(What to work on): Would you retype, word for word, the line with "Click the Reference" and every line after it through the end of the records below?

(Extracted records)
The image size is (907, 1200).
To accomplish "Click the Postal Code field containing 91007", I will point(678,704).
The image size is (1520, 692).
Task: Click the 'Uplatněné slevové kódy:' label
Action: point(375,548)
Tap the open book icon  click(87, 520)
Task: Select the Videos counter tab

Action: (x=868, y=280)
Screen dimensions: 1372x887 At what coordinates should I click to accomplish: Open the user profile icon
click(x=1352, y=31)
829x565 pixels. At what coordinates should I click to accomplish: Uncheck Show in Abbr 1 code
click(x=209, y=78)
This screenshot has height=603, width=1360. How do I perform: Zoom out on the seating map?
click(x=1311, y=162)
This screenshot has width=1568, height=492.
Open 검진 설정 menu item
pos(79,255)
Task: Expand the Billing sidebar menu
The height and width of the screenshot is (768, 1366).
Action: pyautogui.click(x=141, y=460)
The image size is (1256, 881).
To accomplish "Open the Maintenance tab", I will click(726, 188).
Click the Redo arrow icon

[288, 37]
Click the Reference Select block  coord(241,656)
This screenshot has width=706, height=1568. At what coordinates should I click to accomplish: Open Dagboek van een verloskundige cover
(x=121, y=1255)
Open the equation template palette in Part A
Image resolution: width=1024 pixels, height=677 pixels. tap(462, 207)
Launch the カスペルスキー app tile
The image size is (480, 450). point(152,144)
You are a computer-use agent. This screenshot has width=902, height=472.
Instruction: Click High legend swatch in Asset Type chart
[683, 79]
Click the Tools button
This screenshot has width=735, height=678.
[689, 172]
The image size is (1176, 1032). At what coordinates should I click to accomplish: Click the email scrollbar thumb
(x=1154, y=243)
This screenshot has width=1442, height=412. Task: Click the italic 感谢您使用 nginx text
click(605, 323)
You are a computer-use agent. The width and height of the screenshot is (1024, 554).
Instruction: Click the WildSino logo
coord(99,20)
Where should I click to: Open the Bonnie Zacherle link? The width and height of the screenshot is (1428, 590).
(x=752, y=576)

(Output for this exercise):
Click the Reference Select block  coord(241,656)
This screenshot has width=706, height=1568. At what coordinates should I click to accomplish: Open Dagboek van een verloskundige cover
(x=121, y=1255)
Open the equation template palette in Part A
Image resolution: width=1024 pixels, height=677 pixels. tap(462, 207)
Launch the カスペルスキー app tile
The image size is (480, 450). point(152,144)
You are a computer-use agent. This screenshot has width=902, height=472.
Instruction: Click High legend swatch in Asset Type chart
[683, 79]
Click the Tools button
This screenshot has width=735, height=678.
[689, 172]
The image size is (1176, 1032). At what coordinates should I click to accomplish: Click the email scrollbar thumb
(x=1154, y=243)
This screenshot has width=1442, height=412. Task: Click the italic 感谢您使用 nginx text
click(605, 323)
You are a computer-use agent. The width and height of the screenshot is (1024, 554).
Instruction: Click the WildSino logo
coord(99,20)
Where should I click to: Open the Bonnie Zacherle link? The width and height of the screenshot is (1428, 590).
(x=752, y=576)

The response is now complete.